___ Dataset records ___
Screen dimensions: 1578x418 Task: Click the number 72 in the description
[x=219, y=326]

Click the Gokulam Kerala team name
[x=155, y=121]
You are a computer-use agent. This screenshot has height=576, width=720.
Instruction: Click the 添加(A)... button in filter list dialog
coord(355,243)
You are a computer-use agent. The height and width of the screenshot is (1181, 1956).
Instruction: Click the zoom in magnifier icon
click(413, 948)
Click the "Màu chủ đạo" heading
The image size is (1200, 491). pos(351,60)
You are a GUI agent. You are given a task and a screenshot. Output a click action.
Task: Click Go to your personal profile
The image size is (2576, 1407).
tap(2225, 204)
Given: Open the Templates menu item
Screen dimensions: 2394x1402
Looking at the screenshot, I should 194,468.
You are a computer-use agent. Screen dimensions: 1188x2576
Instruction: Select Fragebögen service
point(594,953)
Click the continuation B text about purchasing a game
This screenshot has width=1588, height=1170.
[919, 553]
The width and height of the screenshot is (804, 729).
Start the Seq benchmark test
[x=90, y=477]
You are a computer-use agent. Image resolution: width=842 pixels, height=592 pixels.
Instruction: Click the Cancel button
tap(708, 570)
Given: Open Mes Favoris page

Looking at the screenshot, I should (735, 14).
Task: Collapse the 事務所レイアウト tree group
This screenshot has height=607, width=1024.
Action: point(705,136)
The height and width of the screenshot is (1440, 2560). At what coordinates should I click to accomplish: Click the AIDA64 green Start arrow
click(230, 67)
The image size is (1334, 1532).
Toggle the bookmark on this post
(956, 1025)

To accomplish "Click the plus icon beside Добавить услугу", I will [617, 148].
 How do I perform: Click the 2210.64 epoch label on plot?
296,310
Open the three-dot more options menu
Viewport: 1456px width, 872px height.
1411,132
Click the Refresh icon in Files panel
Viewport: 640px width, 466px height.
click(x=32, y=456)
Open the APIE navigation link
___
What the exercise asks:
Recast the lines from the one containing "You are a computer-use agent. Image" through the one containing "click(230, 67)", both included, as a Markdown table with the columns "No." and "Line", numbering each line in order and omitting any blank lines.

Written reply:
| No. | Line |
|---|---|
| 1 | You are a computer-use agent. Image resolution: width=842 pixels, height=592 pixels. |
| 2 | Instruction: Click the Cancel button |
| 3 | tap(708, 570) |
| 4 | Given: Open Mes Favoris page |
| 5 | Looking at the screenshot, I should (735, 14). |
| 6 | Task: Collapse the 事務所レイアウト tree group |
| 7 | This screenshot has height=607, width=1024. |
| 8 | Action: point(705,136) |
| 9 | The height and width of the screenshot is (1440, 2560). At what coordinates should I click to accomplish: Click the AIDA64 green Start arrow |
| 10 | click(230, 67) |